* [Page text]
Petra Procházková


Petra Procházková is a Czech journalist and humanitarian worker. She is best known as a war correspondent from conflict areas of the former Soviet Union.
Procházková studied journalistics at Charles University in Prague. In 1989 she started to work in the re-established newspaper Lidové noviny. In 1992 she became Lidové noviny's Moscow correspondent. Here she began covering conflict areas—Abkhazia being the first. During Russian constitutional crisis of 1993 she was the only journalist staying in the besieged Russian White House. In 1994, together with fellow journalist Jaromír Štětina, Procházková founded the independent journalism agency Epicentrum dedicated to war reporting. In following years they covered events in Chechnya, Abkhazia, Ossetia, Georgia, Tadjikistan, Afghanistan, Nagorny Karabakh, Kurdistan, Kashmir and East Timor. Her work has won her several journalistic awards.

* [Data to examine]

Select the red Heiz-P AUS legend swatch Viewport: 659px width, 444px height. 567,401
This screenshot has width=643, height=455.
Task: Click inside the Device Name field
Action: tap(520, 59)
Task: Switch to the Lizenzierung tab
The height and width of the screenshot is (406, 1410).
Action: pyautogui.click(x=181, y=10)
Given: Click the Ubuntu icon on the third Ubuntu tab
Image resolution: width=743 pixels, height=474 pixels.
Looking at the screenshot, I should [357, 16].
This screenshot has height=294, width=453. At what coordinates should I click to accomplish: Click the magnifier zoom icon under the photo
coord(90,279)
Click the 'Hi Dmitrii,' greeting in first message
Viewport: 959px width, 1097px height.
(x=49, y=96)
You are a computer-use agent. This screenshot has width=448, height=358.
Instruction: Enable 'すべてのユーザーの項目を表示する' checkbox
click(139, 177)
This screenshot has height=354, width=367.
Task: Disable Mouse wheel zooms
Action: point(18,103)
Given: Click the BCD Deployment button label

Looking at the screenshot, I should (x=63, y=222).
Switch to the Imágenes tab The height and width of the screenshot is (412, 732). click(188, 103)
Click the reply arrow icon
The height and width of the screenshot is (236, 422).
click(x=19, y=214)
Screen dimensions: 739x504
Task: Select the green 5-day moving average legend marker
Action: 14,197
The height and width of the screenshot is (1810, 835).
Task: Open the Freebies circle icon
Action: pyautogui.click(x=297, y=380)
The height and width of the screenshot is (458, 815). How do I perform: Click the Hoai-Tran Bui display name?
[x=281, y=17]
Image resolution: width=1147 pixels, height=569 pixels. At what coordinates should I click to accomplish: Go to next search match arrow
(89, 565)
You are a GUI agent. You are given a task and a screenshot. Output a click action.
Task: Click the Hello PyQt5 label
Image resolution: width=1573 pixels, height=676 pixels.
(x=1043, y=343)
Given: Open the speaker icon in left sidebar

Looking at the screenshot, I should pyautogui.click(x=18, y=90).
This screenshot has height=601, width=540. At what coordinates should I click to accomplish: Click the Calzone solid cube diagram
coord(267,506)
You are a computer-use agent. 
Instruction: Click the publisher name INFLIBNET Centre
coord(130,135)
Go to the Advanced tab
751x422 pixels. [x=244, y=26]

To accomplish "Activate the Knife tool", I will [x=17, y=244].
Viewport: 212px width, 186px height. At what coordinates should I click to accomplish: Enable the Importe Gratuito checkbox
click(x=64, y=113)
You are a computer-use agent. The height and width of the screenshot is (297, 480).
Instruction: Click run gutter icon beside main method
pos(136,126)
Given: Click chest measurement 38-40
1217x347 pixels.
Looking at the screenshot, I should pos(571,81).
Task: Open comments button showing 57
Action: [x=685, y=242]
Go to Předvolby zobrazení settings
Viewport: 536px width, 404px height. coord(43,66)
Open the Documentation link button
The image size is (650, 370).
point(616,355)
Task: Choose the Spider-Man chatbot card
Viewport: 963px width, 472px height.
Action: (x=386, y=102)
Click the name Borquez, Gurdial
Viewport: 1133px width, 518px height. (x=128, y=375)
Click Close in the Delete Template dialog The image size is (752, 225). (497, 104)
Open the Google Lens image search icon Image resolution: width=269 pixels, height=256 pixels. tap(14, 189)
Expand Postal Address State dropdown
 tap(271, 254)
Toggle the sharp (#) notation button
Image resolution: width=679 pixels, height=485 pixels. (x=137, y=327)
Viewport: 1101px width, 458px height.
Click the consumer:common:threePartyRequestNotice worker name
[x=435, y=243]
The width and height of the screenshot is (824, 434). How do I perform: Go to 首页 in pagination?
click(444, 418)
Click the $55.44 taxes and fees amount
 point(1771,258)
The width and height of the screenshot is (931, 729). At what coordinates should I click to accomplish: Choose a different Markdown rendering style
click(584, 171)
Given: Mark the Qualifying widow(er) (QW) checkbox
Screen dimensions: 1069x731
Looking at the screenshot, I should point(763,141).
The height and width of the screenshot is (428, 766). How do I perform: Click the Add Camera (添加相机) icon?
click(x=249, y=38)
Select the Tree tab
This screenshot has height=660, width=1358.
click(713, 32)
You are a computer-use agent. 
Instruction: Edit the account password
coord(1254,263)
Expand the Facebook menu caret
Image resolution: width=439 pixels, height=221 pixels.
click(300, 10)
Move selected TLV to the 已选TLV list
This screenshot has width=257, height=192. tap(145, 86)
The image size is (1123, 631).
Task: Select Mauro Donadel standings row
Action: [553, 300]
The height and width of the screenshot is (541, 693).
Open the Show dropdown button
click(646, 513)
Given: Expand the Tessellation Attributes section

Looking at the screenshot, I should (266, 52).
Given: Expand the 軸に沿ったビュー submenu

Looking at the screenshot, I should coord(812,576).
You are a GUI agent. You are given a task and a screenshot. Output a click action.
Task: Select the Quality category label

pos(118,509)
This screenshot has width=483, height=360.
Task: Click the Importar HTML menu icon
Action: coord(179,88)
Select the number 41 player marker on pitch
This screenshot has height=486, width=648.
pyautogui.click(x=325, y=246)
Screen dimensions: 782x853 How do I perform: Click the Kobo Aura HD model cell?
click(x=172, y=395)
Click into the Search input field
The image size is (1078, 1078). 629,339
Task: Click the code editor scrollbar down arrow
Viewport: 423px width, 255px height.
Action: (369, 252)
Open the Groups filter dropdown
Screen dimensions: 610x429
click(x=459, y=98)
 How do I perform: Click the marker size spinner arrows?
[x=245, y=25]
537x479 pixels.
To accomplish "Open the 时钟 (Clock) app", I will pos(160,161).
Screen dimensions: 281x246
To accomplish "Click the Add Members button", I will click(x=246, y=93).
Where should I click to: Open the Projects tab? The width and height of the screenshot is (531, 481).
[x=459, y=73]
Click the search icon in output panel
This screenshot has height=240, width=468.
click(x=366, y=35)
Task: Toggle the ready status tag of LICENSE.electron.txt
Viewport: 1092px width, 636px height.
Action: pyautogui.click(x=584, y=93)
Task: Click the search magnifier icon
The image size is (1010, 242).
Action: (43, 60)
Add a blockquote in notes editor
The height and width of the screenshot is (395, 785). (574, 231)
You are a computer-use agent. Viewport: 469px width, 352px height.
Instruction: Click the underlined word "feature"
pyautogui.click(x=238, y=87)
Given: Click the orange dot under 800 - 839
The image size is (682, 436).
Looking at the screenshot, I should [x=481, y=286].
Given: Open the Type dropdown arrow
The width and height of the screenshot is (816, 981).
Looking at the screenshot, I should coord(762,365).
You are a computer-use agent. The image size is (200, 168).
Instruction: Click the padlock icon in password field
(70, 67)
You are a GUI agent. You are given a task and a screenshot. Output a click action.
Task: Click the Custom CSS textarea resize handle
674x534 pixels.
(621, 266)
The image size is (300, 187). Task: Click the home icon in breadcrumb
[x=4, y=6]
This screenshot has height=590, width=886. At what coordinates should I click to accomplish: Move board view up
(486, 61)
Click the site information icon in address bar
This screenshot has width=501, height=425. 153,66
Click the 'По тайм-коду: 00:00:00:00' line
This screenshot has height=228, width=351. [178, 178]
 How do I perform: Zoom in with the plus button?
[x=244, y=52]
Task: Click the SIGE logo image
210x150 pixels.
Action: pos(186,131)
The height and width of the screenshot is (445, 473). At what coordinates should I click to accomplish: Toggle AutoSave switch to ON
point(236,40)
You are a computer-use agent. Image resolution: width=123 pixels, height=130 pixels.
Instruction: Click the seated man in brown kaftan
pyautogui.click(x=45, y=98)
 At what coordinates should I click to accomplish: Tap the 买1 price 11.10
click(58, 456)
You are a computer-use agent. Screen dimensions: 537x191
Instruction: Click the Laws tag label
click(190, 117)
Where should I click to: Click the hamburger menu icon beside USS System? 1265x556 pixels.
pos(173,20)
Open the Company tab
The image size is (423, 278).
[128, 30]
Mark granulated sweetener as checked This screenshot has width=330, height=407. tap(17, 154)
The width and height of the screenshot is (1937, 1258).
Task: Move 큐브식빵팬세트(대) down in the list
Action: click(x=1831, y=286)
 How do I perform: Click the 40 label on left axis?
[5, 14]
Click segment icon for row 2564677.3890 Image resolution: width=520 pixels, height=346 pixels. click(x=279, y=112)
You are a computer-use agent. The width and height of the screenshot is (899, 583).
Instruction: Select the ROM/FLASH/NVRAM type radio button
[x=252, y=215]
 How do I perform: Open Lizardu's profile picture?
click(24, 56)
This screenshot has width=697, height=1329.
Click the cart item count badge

* [Your task] From the biography of Petra Procházková above, copy everything from "Procházková studied journalistics" down to "several journalistic awards.".

* [Exercise solution]
Procházková studied journalistics at Charles University in Prague. In 1989 she started to work in the re-established newspaper Lidové noviny. In 1992 she became Lidové noviny's Moscow correspondent. Here she began covering conflict areas—Abkhazia being the first. During Russian constitutional crisis of 1993 she was the only journalist staying in the besieged Russian White House. In 1994, together with fellow journalist Jaromír Štětina, Procházková founded the independent journalism agency Epicentrum dedicated to war reporting. In following years they covered events in Chechnya, Abkhazia, Ossetia, Georgia, Tadjikistan, Afghanistan, Nagorny Karabakh, Kurdistan, Kashmir and East Timor. Her work has won her several journalistic awards.